Zur Strukturregel der Antikörper. Die Primärstruktur eines monoklonalen IgG1-Immunglobulins (Myelomprotein Nie), III. Die chymotryptischen Peptide der H-Kette, Anordnung der tryptischen Peptide und Diskussion der vollständigen Primärstruktur

Abstract

The complete primary structure of the H-chain of immunoglobulin Nie (IgG1, Gm1+, 17+) [from human myeloma] is established by overlapping tryptic fragments with chymotryptic peptides. The .gamma.1-chain Nie comprises 448 amino acid residues. When the protein is compared with other H-chains, the switch from the variable to the constant part occurs at position 119/120. Based on the amino acid sequence of the variable part, protein Nie belongs to subgroup III of the H-chains.
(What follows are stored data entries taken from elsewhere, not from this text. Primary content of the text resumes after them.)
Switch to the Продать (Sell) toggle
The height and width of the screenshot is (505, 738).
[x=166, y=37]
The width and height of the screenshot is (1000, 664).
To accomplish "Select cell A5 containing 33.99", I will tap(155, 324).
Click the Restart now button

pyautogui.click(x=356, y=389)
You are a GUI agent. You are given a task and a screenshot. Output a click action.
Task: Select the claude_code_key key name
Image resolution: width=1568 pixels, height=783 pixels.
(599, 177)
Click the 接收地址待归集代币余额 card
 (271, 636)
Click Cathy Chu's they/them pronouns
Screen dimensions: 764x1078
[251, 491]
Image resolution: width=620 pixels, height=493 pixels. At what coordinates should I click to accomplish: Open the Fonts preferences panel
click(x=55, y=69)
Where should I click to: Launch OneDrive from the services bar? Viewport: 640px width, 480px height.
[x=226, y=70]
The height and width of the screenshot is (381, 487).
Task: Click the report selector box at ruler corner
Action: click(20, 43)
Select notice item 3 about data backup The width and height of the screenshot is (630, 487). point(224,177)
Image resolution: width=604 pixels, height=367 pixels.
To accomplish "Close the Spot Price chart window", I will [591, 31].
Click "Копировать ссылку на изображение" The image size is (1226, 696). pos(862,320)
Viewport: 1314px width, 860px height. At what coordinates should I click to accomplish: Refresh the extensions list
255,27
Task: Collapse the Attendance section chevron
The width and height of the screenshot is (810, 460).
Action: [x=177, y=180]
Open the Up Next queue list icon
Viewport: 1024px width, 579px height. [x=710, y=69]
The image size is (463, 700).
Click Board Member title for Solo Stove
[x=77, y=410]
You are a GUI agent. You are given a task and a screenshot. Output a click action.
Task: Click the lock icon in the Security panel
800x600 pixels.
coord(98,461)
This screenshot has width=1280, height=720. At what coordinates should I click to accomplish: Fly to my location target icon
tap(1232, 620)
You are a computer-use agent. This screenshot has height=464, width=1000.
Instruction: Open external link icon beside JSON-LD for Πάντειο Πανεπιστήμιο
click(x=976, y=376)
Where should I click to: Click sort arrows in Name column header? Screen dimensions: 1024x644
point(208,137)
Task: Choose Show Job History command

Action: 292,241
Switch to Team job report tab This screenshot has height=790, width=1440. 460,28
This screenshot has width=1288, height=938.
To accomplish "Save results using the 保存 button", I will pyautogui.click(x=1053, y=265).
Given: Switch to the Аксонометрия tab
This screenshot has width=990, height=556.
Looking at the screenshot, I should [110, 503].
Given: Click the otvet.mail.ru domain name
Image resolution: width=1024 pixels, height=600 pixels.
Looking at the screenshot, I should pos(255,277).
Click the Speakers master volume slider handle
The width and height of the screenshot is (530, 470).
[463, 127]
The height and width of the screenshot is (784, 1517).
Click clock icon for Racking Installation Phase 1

It was the 1st protein of this subgroup to be sequenced. Protein Nie is the 1st completely determined chain with the genetic factors Gm1+, 17+. These factors are inherited codominantly and are localized on the constant part of the .gamma.1-chain. By comparison with protein Eu, which is Gm1-, 4+ and therefore an allele of Nie, these serologically defined factors are correlated with Eu. Besides the amino acid exchanges caused by the Gm-factors, a series of differences to the constant part of the protein Eu were differentiated. These differences include 6 amide positions and the sequence from residues 387-391. Using the structure of IgG1 Nie as an example, some rules for the evolution of immunoglobulin sequences were described. In particular the elongation-rule and the disulfide-rule are discussed. While chain-elongation of the H-chains can simply be explained by repeated gene duplications of a basic unit containing about 110 amino acids, the location of disulfide bonds is determined partly by gene duplication, which implies multiplication of evolutionary old cysteine residues and partly by the relatively recent acquisition of new cysteine in approximate sites. Most evident is the origin of the hinge-region by partial gene duplication of the C-terminal residues of the first homology region.